Ant Financial, the company behind China’s digital payment giant Alipay, is already making moves for global expansion and ensuring that the payment method will be widespread throughout Southeast Asia. The company already has partnerships with companies including Concardis, Ingenico, Wirecard and Zapper in Europe, First Data and Verifone in North America, and Paysbuy and Counter Services in Southeast Asia.
Alipay is China’s largest online payments and money transfer system with more than 450 million active users. It won’t be long nor too difficult for Jack Ma to roll out his Trojan Horse.
4. Acquiring ecommerce manpower
The talent challenge is not a new concept to companies in Southeast Asia. By acquiring Redmart, Lazada gains an instant 200 in-house employees who are already trained in ecommerce specific fields. Acquiring knowledgeable and skilled talent will allow the company to quickly expand the (perishable) groceries ecommerce category beyond Singapore to other thriving Southeast Asian markets where Lazada is present. Indonesia, Thailand, Philippines, and Malaysia have consumer expenditure on food and non-alcoholic beverages at $130.2 billion, $63.6 billion, $51.3 billion and $25 billion, respectively (Agriculture Canada). With that being said…

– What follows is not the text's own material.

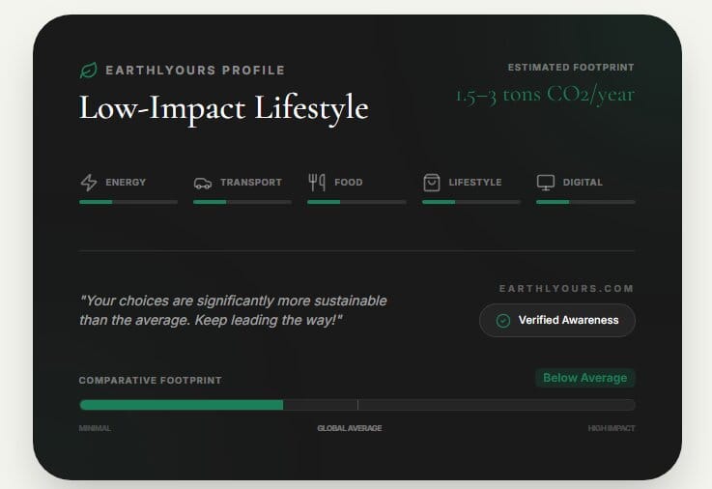
Task: Select the Lifestyle shopping bag icon
Action: click(431, 182)
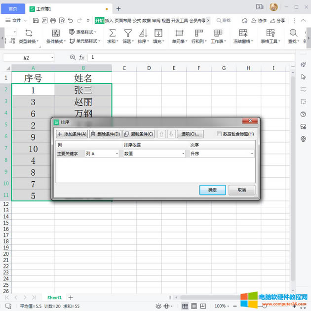Screen dimensions: 311x311
Task: Click 选项 button in sort dialog
Action: click(x=190, y=134)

5. Amazon is coming (already here)
The US ecommerce behemoth has finally announced its plans to enter Southeast Asia via Singapore in Q1 2017 and Lazada will need to maintain a competitive edge. Amazon has already begun offering a tailored version of Amazon Prime in China to better compete with the likes of Alibaba and will more than likely introduce the same exclusive services in Southeast Asia that keep customers in the US so loyal to the marketplace – namely Amazon Fresh and Amazon Prime.

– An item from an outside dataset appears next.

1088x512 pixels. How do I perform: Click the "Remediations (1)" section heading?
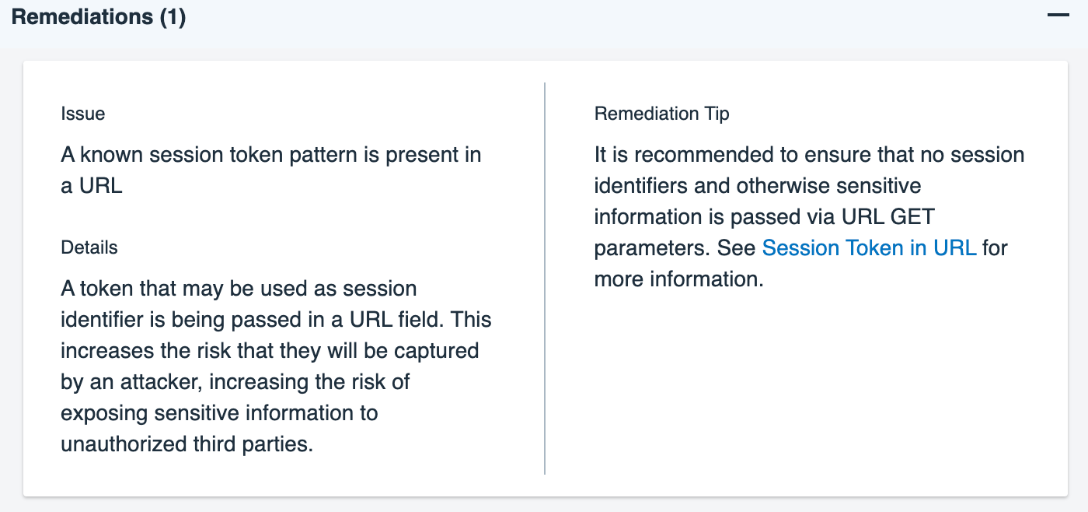tap(99, 17)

Amazon Fresh launched in 2007 and is now in 17 markets. Shoppers pay only $14.99 a month for the service but require Amazon Prime membership – a service that Lazada has not yet replicated for their shoppers.
“The bar in grocery retailing is exceptionally high. The supermarkets and grocers are amongst the very best retailers in the world,” Ajay Kavan, vice-president of Amazon Fresh, told The Daily Telegraph. “We believe that the key to the long term success of Amazon Fresh is to bring together the low prices, vast selection, fast delivery options and customer experience that Amazon customers know and love.”
Let the sharpening of the kitchen knives begin.